Curse of dimensionality

KNN completely depends on distance. Hence, it is worth studying about the curse of dimensionality to understand when KNN deteriorates its predictive power with the increase in the number of variables required for prediction. This is an obvious fact that high-dimensional spaces are vast. Points in high-dimensional spaces tend to be dispersing from each other more compared with the points in low-dimensional space. Though there are many ways to check the curve of dimensionality, here we are using uniform random values between zero and one generated for 1D, 2D, and 3D space to validate this hypothesis.

In the following lines of codes, the mean distance between 1,000 observations has been calculated with the change in dimensions. It is apparent that with the increase in dimensions, distance between points increases logarithmically, which gives us the hint that we need to have an exponential increase in data points with increase in dimensions in order to make machine learning algorithms work correctly:

>>> import numpy as np 
>>> import pandas as pd 
 
# KNN Curse of Dimensionality 
>>> import random,math 

The following code generates random numbers between zero and one from uniform distribution with the given dimension, which is equivalent of length of array or list:

>>> def random_point_gen(dimension): 
...     return [random.random() for _ in range(dimension)] 

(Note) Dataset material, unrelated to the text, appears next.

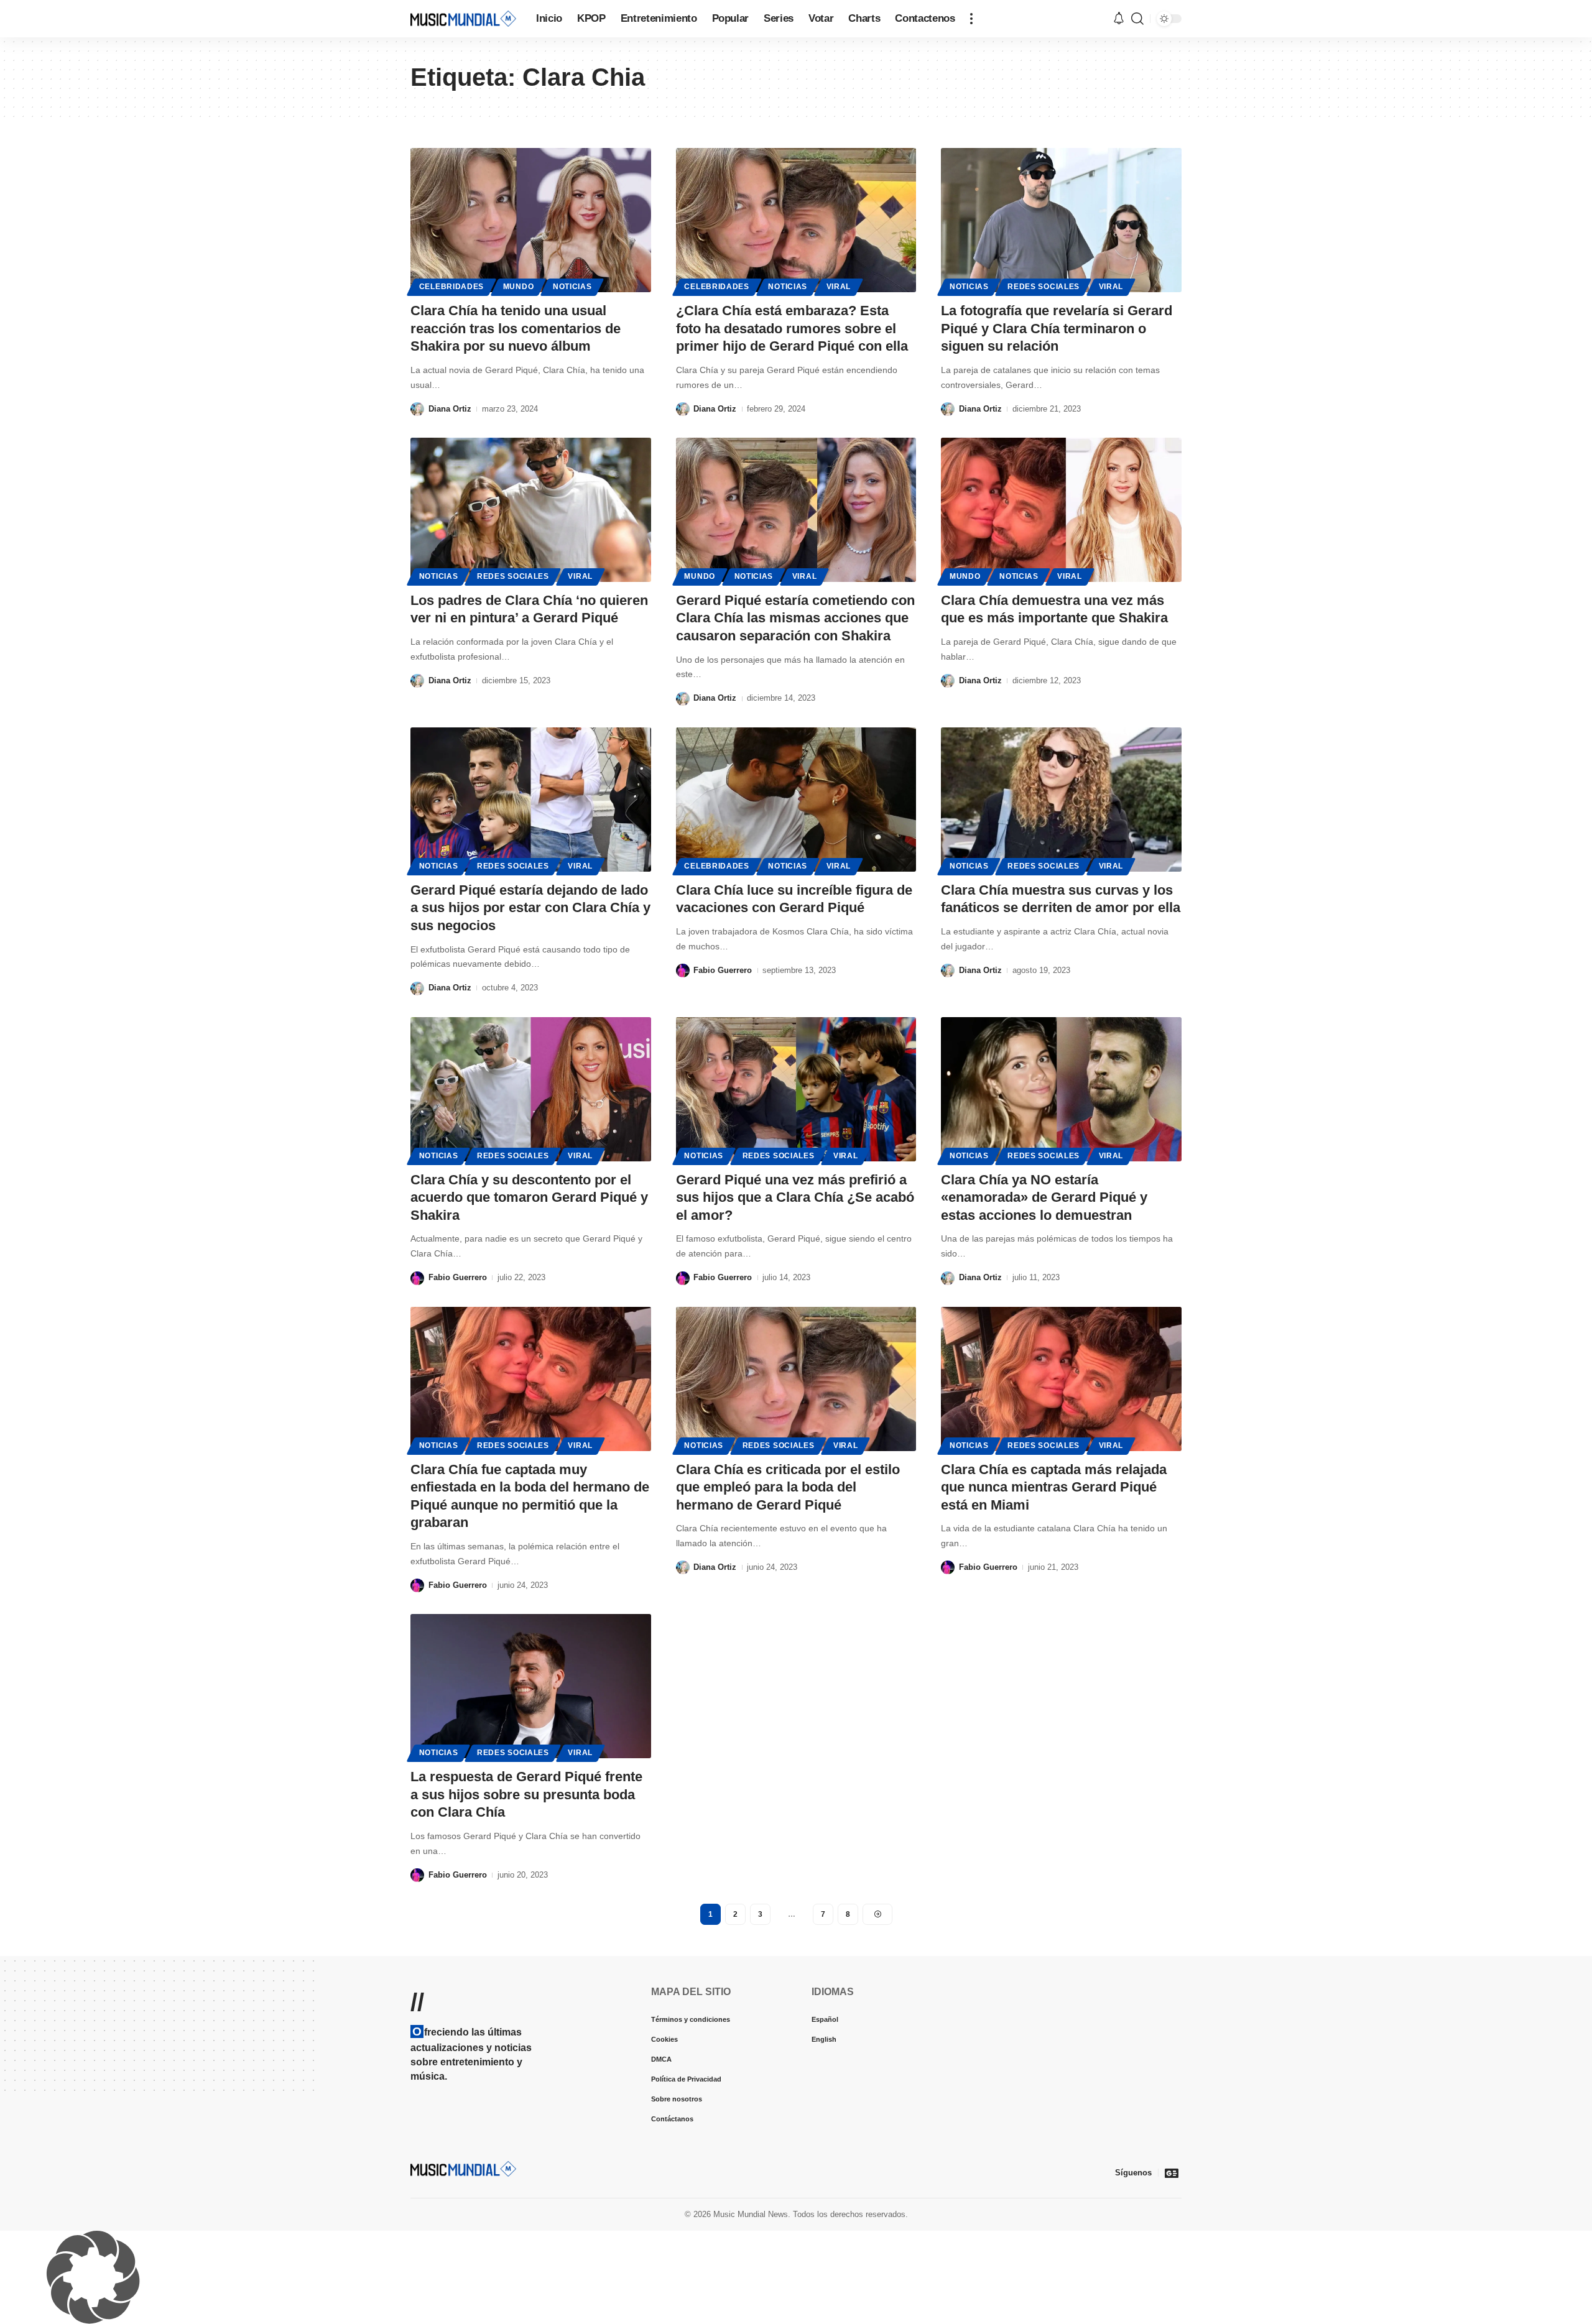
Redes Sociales (1043, 286)
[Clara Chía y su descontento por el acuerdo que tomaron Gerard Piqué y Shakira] (530, 1089)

The following function calculates root mean sum of squares of Euclidean distances (2-norm) between points by taking the difference between points and sum the squares and finally takes the square root of total distance:

>>> def distance(v,w): 
...     vec_sub = [v_i-w_i for v_i,w_i in zip(v,w)] 
...     sum_of_sqrs = sum(v_i*v_i for v_i in vec_sub) 
...     return math.sqrt(sum_of_sqrs) 

Both dimension and number of pairs are utilized for calculating the distances with the following code:

>>> def random_distances_comparison(dimension,number_pairs): 
...     return [distance(random_point_gen(dimension),random_point_gen(dimension)) 
            for _ in range(number_pairs)] 
 
>>> def mean(x): 
...     return sum(x) / len(x) 

The experiment has been done by changing dimensions from 1 to 201 with an increase of 5 dimensions to check the increase in distance:

>>> dimensions = range(1, 201, 5)

Both minimum and average distances have been calculated to check, however, both illustrate the similar story:

>>> avg_distances = [] 
>>> min_distances = [] 
 
>>> dummyarray = np.empty((20,4)) 
>>> dist_vals = pd.DataFrame(dummyarray) 
>>> dist_vals.columns = ["Dimension","Min_Distance","Avg_Distance","Min/Avg_Distance"] 
 
>>> random.seed(34) 
>>> i = 0 
>>> for dims in dimensions: 
...     distances = random_distances_comparison(dims, 1000)   
...     avg_distances.append(mean(distances))     
...     min_distances.append(min(distances))      
     
...     dist_vals.loc[i,"Dimension"] = dims 
...     dist_vals.loc[i,"Min_Distance"] = min(distances) 
...     dist_vals.loc[i,"Avg_Distance"] = mean(distances) 
...     dist_vals.loc[i,"Min/Avg_Distance"] = min(distances)/mean(distances) 
                  
...     print(dims, min(distances), mean(distances), min(distances)*1.0 / mean( distances)) 
...     i = i+1 
 
# Plotting Average distances for Various Dimensions 
>>> import matplotlib.pyplot as plt 
>>> plt.figure() 
>>> plt.xlabel('Dimensions') 
>>> plt.ylabel('Avg. Distance') 
>>> plt.plot(dist_vals["Dimension"],dist_vals["Avg_Distance"]) 
>>> plt.legend(loc='best') 
 
>>> plt.show() 
From the preceding graph, it is proved that with the increase in dimensions, mean distance increases logarithmically. Hence the higher the dimensions, the more data is needed to overcome the curse of dimensionality!